Kann die Justiz irren?

Gerichte sind nicht sakrosankt. Allerdings liegen die Gründe für seltsame Urteile oft anderswo.
Martina Salomon

Martina Salomon

In jüngster Zeit hat die Justiz leise Zweifel an ihrer Weisheit genährt: Aktuelles Beispiel ist das Kuh-Urteil in erster Instanz, das das „wanderbare Österreich“ mit horrenden Schadenersatzzahlungen für einen Almbauern auf den Gipfel trieb. Muss/Darf man auch überlange Verfahren kritisieren (Buwog/Grasser und Bawag, wo am Freitag nach 13 Jahren vier neue Anklagen kamen), zu harte Urteile sowie Zickzackkurs (etwa bei Peter Westenthaler)? Oder sind an merkwürdigen Entscheidungen vielleicht nicht nur Gerichte schuld, sondern auch wir selbst? Gut möglich. So wird zum Beispiel ein Unglücksfall wie der auf der Alm immer seltener als schicksalhaft akzeptiert. Immer muss jemand verklagt werden. Aber nicht überall gibt es einen wirklich Schuldigen, und Recht bedeutet nicht unbedingt Gerechtigkeit. Wir wollen Rechtsschutz gegen alles, auch gegen den Tod. In den USA hat diese von Anwälten als Geschäftsmodell geförderte Klagswut übrigens zu einer massiven Verteuerung des Gesundheitswesens geführt.

„Hängt ihn höher“

Das alles vergrößert nicht nur die Zahl der Gerichtsfälle (auch in der jeweils nächsthöheren Instanz), sondern ebenso den Druck auf die Gerichte, auch vonseiten der Medien. Deren unausgesprochenes Motto lautet oft „Hängt ihn höher“, speziell bei Politikern. Ein Freispruch wird als Fehlurteil betrachtet. Das hat offenbar die Verunsicherung bei Richterinnen und Richter massiv steigen lassen. Sie holen daher ein Gutachten nach dem anderen ein, was zu überlangen Verfahren führt. Es regiert die Sorge, dass ein Urteil von der nächsten „Instanz gehoben“ wird. Umgekehrt fahren Prominente (wie Julius Meinl) eine Anwalts-Armada auf und sorgen damit ebenfalls für Verzögerung.
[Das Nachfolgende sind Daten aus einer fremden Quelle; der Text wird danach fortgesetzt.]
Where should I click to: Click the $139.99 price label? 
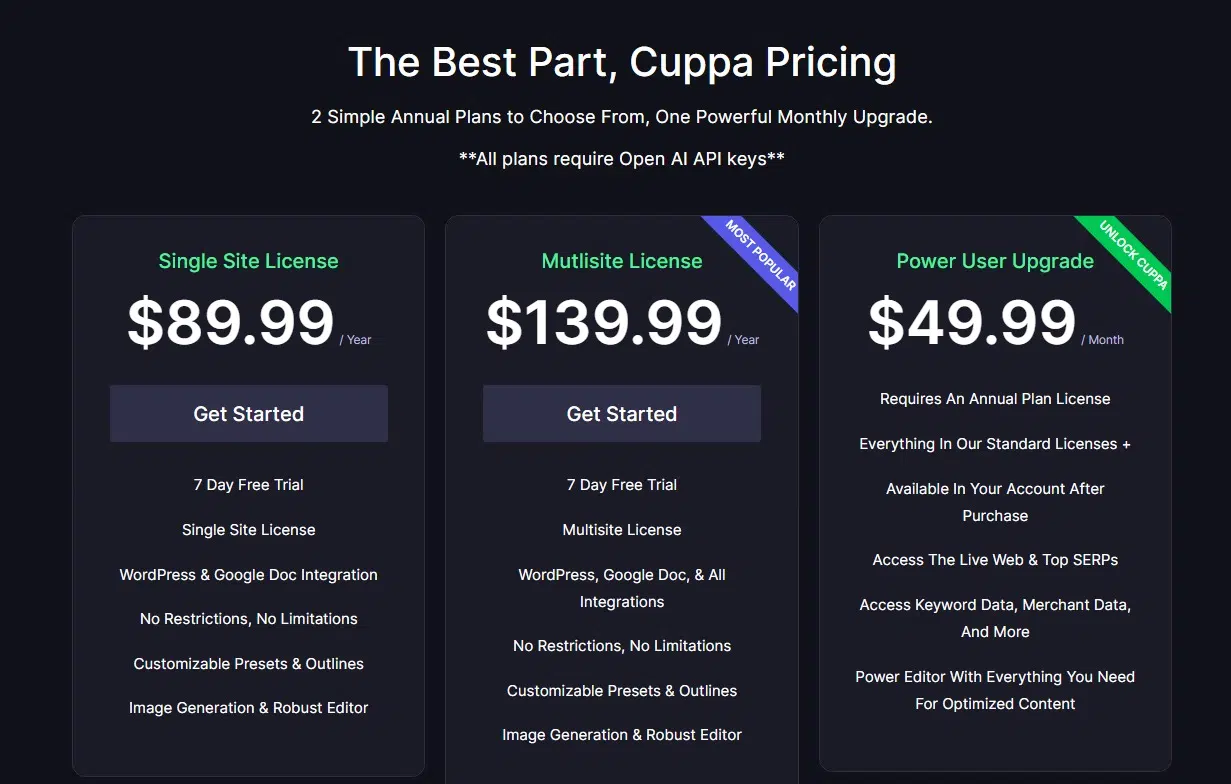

Ein Sonderproblem sind unübersichtliche und schlecht gemachte Gesetze. Und natürlich leiden die Gerichte darunter, dass politische Entscheidungen immer häufiger ans (Höchst-)Gericht delegiert werden. Daher braucht man sich – umgekehrt – nicht zu wundern, dass der Verfassungsgerichtshof immer öfter zu politischen Urteilen neigt. Keine gute Entwicklung. Außerdem: Mit Strafanzeigen wird gern Politik gemacht. Das generiert Aufmerksamkeit, patzt den Gegner an. Die allfällige sang- und klanglose Einstellung des Verfahrens macht dann deutlich kleinere Schlagzeilen, als die Anzeige. Unangefochtener „Experte“ auf diesem Gebiet ist Peter Pilz.

Auch hinter dem aktuellen EuGH-Urteil zum Karfreitag steckt eine politische Agenda: Die Arbeiterkammer wollte einen zusätzlichen Feiertag für alle erstreiten. Obwohl sich in der realen Arbeitswelt eigentlich kaum jemand am Privileg der Evangelischen stieß, konnte der Gerichtshof nicht anders, als eine Diskriminierung festzustellen.

Fazit: Sachliche Kritik an Urteilen muss zulässig sein, weder ist die Gerichtsbarkeit sakrosankt, noch sollte sie Politik-Ersatz sein. Aber wer zu Recht problematische Justiz-Entwicklungen anprangert, darf auch die Gründe dafür nicht aus den Augen verlieren.